The new science of eastern Australian caves: implications for management and interpretation

Dr. Armstrong Osborne

Introduction

Until the 1980s there was a dominant view of how and when limestone caves in the Palaeozoic limestones of eastern Australia (i.e. caves such as those at Mt Etna, Jenolan, Buchan, Mole Creek) were formed. Following European and North American geomorphic traditions this view rested on two firm foundations:

  1. Caves are very recent features of the landscape, and are certainly less than 10,000 years old.
  2. Caves are dissolved by sinking meteoric water.

These two ideas are closely linked with what I call the "text-book" idea of speleogenesis (cave development). This idea, found in most introductory texts on caves and karst, generally assumes that:

It has only been in the last five years or so that I have realised that most of these conditions do not generally pertain in the impounded karsts developed on the Palaeozoic limestones of eastern Australia. They are, however, reasonable assumptions to make about some karsts found in the USA and southern Europe.

This "text-book" view has formed the basis for the conservation, management and interpretation of our caves. Kevin Keirnan's dictum that "Maintaining the hydrological system in a natural condition is the foundation stone of karst management" [Kiernan, 1988 p 43] for instance is grounded in the conception that surface water, flowing into the caves, is the most significant geomorphic and environmental agent in karst.

My research has been directed towards developing a new, locally relevant, concept of cave development that is able to explain the features of eastern Australian caves. While this is still a work in progress, it is possible now to:

Old Caves in an Old Land

From the mid 1970s to the 1990s, developments in the study of eastern Australian landscapes by workers such as Robert Young (Young, 1997), Paul Bishop (Bishop, 1985) and John Nott (Nott, 1995) demonstrated that geomorphic change in the highlands of eastern Australia was extremely slow.

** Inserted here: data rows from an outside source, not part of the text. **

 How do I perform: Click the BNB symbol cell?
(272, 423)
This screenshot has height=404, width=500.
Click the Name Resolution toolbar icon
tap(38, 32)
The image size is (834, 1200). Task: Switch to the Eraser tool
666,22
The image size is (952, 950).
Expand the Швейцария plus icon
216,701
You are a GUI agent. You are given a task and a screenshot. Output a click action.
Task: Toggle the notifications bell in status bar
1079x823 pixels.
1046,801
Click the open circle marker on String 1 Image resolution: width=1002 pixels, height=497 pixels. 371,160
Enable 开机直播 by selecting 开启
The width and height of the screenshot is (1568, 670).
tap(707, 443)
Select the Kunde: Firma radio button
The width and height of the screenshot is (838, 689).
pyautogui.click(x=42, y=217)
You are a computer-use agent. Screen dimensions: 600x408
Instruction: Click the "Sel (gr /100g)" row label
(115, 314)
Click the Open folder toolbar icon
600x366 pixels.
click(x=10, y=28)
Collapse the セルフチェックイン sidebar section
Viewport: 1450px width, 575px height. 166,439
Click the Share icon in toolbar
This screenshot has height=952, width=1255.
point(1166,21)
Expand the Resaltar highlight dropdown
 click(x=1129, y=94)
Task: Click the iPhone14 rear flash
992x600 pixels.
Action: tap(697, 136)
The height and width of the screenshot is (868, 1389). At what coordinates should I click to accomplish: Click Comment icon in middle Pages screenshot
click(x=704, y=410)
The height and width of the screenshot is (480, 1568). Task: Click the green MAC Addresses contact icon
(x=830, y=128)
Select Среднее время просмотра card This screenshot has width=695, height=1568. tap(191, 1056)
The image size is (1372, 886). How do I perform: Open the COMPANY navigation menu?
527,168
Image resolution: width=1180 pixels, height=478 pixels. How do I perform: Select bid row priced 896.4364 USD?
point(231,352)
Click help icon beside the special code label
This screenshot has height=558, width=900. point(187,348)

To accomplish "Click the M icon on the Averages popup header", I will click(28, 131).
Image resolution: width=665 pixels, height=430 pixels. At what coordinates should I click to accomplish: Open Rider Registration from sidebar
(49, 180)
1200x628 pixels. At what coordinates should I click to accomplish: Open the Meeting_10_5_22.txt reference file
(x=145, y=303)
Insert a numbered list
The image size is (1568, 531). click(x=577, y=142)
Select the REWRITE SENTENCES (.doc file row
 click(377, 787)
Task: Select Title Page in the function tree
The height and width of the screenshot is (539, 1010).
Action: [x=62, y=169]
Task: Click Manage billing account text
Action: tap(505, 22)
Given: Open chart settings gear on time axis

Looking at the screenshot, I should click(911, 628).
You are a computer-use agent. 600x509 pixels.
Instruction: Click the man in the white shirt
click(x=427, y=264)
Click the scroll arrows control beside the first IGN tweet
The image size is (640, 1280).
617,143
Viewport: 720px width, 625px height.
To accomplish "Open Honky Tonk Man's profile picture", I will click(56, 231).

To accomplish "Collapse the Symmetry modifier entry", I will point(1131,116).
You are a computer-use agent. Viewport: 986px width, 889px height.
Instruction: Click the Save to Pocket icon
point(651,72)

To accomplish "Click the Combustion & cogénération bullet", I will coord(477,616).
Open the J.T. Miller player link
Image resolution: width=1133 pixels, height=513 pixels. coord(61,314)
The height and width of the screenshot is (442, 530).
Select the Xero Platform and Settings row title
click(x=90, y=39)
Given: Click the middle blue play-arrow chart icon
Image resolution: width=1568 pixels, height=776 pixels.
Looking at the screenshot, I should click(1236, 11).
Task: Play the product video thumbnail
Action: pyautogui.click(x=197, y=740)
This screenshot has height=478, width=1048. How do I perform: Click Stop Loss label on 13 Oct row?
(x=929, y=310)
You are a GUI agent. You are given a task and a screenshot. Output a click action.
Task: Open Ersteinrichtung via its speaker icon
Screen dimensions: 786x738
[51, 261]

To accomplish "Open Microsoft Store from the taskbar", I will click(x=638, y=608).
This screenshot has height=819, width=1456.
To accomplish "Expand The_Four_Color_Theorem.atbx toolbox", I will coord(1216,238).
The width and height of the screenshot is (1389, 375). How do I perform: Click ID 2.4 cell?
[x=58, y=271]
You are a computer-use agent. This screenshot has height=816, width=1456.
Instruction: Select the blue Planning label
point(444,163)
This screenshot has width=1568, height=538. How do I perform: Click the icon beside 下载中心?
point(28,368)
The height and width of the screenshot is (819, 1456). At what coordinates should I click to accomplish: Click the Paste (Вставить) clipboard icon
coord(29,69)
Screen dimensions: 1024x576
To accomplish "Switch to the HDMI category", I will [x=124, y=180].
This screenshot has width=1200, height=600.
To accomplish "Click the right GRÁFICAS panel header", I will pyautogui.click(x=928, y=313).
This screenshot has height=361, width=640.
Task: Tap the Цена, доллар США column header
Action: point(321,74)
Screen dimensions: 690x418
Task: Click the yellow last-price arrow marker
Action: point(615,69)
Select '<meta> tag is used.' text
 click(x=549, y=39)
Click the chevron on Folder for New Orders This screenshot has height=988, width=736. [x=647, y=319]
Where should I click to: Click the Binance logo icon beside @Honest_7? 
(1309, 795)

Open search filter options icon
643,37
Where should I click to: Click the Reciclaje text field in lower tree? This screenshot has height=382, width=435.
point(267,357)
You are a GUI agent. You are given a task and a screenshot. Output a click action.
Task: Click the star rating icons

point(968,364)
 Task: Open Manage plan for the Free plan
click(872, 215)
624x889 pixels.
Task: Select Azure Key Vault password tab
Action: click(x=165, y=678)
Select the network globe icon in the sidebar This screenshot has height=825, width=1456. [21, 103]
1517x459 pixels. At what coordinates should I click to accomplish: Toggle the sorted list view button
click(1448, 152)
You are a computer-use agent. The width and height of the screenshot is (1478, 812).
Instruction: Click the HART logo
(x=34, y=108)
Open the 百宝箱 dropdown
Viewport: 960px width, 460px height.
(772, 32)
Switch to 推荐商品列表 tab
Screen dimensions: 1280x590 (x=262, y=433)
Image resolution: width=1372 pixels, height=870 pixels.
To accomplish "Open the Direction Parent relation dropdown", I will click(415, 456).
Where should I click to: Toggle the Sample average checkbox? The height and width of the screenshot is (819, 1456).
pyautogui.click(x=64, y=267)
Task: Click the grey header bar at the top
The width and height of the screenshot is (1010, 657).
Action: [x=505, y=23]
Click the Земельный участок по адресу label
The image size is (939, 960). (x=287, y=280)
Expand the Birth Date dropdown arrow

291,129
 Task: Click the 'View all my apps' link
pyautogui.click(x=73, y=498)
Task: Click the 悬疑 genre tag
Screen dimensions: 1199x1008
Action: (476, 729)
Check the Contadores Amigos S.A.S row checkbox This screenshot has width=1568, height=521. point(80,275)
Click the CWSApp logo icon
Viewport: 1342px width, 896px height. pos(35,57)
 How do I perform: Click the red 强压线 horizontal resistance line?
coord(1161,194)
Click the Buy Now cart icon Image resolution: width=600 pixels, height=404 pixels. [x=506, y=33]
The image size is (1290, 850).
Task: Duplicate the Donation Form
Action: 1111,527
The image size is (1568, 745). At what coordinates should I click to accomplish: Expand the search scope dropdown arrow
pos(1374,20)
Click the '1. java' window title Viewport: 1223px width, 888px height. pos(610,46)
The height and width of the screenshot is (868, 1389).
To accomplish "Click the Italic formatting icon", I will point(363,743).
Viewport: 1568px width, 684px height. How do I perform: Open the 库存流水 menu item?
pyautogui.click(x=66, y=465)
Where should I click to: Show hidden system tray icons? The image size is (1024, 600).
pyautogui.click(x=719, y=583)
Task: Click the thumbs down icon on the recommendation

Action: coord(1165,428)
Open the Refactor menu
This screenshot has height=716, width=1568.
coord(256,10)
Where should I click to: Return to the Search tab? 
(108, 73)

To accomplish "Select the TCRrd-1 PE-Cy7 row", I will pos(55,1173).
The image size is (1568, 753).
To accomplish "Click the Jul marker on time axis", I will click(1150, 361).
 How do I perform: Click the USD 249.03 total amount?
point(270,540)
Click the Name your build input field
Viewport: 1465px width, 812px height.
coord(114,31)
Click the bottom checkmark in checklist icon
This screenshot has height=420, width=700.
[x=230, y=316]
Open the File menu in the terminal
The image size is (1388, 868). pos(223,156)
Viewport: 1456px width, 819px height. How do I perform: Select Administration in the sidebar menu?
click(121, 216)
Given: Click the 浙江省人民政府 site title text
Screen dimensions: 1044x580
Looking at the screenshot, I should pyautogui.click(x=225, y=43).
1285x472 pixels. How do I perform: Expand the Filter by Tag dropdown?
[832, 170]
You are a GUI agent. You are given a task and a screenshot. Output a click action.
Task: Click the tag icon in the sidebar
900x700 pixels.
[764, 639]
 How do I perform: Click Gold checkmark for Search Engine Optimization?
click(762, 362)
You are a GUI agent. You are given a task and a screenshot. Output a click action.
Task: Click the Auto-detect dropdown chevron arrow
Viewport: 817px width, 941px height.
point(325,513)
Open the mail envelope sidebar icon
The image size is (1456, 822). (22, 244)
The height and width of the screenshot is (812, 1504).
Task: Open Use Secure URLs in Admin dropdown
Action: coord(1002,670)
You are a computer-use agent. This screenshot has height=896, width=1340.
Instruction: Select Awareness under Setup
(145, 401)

Landscapes such as the Blue Mountains and the coastal plain, once thought to have originated at most 2 million years ago, were now interpreted as being 40, 90, perhaps even 100, million years old.

In the 1980s my work on palaeokarst in New South Wales caves and John Webb's geomorphic studies at Buchan indicated that the caves were at least as old as the ancient landscapes in which they are located. It suggested that in some cases (e.g. Jenolan) they may be inherited or exhumed features that initially formed hundreds of millions of years ago.

By 1990 the idea of old caves had become fairly well established, no one (other than creationists) seriously suggested that caves were only a few thousand years old. Thus the first foundation of the old view had fallen.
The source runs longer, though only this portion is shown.